Rap's decline can be traced to a range of factors, including marketing strategies that have de-emphasized album sales in favor of selling less-lucrative single songs and short versions of those singles as ring tones for cellphones. But more important to the industry, there are signs that many music-buying Americans — particularly the young, largely white audience that can make a difference between modest and blockbuster sales — are tiring of rappers' emphasis on "gangsta" attitudes, explicit lyrics and tales of street life and conspicuous consumption.


So, USA Today posits that WHITE folk are tired of rappers overemphasizing "gangsta attitudes, explicit lyrics and tales of street life and conspicuous consumption".


GTFOHWTBS.

The underlying premise is that somehow White folk outgrew Rap and moved on in search of something more meaningful and that us common Negroes were left to pop lock and drop it on our own.


Note to USAToday:

The moment that the Record labels realized that they could profit from HipHop is the moment it ceased to be the cutting edge tour de force it once was.


Just as Jazz, Rock and country before it suffered under the weight of the desire to profit from the artform, HipHop is going through the same growing pains.


HipHop as an art form has NEVER been more vibrant and original...

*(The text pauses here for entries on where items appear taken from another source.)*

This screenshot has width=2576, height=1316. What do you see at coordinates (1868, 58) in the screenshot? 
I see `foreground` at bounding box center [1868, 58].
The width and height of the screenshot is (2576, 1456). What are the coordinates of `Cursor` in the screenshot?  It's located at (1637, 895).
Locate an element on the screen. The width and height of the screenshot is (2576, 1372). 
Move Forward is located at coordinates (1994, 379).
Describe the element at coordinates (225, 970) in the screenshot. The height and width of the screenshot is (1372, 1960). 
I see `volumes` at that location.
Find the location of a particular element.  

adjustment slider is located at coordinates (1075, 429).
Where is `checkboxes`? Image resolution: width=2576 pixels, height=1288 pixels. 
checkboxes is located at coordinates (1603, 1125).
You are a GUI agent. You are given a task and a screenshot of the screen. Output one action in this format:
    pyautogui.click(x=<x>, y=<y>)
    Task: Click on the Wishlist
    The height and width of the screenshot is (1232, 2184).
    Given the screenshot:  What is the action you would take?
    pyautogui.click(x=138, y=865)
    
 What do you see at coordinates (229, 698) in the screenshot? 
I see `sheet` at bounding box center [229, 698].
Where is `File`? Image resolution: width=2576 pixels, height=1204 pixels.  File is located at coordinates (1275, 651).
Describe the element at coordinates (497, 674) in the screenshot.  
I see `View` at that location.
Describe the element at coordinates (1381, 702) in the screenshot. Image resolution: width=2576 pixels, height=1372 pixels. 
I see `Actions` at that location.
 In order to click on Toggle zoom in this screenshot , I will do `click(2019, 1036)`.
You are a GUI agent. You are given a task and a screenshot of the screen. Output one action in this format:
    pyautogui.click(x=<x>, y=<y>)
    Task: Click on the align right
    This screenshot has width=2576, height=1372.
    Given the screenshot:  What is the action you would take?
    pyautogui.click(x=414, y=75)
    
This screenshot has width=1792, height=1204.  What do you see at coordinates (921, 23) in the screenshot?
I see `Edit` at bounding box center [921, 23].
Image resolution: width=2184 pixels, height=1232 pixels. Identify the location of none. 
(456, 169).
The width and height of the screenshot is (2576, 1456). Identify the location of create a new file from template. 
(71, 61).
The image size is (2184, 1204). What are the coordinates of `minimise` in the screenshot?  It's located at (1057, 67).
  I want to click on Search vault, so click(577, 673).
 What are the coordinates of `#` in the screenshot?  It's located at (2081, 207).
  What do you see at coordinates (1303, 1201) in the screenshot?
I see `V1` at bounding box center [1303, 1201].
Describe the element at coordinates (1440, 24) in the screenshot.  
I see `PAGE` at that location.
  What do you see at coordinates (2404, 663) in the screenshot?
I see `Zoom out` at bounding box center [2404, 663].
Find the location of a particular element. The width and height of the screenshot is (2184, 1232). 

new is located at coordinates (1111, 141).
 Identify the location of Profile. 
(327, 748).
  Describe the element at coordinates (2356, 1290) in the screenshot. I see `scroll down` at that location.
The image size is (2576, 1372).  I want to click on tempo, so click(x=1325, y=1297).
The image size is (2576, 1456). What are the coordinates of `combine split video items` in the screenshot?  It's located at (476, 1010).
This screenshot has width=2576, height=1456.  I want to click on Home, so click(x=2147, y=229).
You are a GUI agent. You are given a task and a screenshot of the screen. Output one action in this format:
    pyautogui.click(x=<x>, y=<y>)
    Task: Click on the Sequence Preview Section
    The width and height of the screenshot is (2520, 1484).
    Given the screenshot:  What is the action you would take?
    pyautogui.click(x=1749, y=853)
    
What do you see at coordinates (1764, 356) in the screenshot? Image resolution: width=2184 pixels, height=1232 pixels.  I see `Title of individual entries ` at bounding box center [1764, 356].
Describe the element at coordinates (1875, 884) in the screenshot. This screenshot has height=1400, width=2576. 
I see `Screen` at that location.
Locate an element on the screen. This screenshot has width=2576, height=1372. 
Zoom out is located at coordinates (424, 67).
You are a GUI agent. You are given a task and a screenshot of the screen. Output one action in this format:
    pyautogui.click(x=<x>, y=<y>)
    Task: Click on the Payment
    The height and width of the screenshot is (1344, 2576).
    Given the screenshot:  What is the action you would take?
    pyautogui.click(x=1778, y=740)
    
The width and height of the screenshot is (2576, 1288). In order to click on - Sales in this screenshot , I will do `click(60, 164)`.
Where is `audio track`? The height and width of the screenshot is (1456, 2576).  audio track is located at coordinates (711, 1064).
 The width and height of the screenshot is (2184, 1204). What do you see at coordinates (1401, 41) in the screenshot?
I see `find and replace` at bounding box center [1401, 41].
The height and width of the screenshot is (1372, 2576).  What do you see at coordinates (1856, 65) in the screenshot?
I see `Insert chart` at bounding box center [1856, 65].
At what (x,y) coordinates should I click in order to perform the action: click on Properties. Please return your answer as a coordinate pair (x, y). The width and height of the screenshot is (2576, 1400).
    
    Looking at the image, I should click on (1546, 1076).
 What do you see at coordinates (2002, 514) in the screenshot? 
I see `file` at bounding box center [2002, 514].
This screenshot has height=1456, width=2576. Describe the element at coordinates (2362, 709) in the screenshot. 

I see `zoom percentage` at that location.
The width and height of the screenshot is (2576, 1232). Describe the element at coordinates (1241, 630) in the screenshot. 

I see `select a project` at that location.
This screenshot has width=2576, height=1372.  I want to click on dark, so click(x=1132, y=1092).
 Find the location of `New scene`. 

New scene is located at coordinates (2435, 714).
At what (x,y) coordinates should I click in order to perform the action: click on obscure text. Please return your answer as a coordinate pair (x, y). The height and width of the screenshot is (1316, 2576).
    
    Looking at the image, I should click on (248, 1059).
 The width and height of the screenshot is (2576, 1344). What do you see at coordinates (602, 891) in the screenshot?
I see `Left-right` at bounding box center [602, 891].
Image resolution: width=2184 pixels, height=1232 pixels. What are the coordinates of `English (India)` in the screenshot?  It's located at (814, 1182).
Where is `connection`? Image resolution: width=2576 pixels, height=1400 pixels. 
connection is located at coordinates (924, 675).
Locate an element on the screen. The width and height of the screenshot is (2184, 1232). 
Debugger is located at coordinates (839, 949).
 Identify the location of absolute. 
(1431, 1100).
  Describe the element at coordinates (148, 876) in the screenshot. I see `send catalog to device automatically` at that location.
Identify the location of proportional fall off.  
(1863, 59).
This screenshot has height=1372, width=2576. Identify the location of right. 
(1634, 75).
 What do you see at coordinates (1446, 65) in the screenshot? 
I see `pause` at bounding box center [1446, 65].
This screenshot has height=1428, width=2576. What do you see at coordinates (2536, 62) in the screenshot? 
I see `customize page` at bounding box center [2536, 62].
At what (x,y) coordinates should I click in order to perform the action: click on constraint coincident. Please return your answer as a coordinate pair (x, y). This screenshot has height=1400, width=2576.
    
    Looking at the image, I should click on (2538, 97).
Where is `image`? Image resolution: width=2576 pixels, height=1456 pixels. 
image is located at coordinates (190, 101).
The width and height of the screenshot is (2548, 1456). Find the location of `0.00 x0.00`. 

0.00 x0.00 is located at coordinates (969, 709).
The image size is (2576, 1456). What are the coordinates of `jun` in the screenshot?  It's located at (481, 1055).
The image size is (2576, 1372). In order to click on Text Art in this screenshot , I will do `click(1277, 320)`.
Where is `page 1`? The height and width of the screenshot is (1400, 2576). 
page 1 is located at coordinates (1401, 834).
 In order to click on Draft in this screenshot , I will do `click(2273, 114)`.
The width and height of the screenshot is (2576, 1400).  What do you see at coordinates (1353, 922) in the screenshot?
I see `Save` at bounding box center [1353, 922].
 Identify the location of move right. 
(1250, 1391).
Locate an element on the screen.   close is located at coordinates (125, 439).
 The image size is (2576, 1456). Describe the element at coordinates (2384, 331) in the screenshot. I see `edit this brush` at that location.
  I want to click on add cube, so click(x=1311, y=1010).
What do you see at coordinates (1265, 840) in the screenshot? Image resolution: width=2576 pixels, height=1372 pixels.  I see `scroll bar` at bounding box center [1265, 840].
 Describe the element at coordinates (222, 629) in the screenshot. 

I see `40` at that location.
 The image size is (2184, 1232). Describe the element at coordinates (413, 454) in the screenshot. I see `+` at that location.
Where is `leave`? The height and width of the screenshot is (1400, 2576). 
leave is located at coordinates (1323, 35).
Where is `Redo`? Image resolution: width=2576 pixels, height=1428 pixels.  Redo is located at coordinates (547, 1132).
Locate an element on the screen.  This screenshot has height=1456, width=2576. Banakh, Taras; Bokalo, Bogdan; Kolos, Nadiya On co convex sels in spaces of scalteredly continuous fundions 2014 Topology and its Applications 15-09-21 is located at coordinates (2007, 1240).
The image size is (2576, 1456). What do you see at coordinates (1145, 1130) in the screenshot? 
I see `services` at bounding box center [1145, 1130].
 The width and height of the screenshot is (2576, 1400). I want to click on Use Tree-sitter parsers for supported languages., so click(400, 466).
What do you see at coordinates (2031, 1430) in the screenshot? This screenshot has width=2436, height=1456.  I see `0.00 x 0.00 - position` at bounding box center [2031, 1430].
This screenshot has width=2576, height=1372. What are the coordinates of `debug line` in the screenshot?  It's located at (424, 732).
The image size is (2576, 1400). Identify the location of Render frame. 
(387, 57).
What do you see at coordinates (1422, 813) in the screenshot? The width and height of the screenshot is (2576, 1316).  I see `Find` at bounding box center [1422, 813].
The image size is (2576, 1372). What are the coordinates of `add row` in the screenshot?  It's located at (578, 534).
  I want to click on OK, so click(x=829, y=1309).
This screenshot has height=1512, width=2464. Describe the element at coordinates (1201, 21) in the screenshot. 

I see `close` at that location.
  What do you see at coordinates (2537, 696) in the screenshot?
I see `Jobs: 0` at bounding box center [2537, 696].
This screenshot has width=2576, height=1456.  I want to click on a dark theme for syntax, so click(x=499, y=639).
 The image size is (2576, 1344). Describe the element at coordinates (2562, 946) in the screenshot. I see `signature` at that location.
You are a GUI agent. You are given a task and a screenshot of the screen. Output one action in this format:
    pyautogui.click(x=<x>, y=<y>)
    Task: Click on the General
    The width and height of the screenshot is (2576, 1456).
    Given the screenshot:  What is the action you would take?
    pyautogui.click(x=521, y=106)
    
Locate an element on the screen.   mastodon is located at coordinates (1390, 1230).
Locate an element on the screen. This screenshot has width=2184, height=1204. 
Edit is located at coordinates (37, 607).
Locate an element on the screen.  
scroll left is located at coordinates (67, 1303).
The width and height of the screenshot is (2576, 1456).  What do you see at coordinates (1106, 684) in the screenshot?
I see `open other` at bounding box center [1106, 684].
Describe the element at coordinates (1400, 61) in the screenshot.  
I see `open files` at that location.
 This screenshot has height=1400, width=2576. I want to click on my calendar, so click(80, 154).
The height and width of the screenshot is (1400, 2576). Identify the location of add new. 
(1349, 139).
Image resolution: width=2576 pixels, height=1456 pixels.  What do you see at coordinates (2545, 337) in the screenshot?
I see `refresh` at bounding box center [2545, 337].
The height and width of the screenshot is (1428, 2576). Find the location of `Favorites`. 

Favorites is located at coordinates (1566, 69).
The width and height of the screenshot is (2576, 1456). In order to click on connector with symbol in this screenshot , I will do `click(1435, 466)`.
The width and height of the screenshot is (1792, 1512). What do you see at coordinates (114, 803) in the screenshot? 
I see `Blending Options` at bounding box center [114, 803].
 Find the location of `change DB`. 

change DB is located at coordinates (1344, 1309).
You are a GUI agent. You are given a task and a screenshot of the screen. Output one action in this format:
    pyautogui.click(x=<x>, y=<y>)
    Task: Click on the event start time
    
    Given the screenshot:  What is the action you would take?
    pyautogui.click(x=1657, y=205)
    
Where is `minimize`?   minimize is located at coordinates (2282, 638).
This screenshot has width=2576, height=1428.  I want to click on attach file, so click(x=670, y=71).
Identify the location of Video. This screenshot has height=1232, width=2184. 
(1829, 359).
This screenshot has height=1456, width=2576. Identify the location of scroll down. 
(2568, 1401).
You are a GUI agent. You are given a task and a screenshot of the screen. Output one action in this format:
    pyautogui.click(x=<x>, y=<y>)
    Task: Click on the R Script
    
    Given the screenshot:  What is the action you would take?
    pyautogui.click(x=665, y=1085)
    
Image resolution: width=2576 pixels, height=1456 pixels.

The commercial output does not bear that out, and that is the fault of the marketplace and the distributors...not the artists themselves.

2 Comments:

Blogger me said...

This post has been removed by the author.

12:00 PM  
Blogger jameil1922 said...

when i was a kid, i could read usa today cover to cover and was excited when my dad would bring them back from trips or we'd stay at a hotel where they were complimentary. whooooo!

now... yeah right. one step above a tabloid. they are ridiculous w/thinking white people are looking for substance in their rap/music. GET OUTTA HERE. they LOVE those ridiculous songs most of the black people i know are like "what is this trash?!" since i rarely listen to the radio, the white people at work are sometimes more up on those lil hood songs than i am.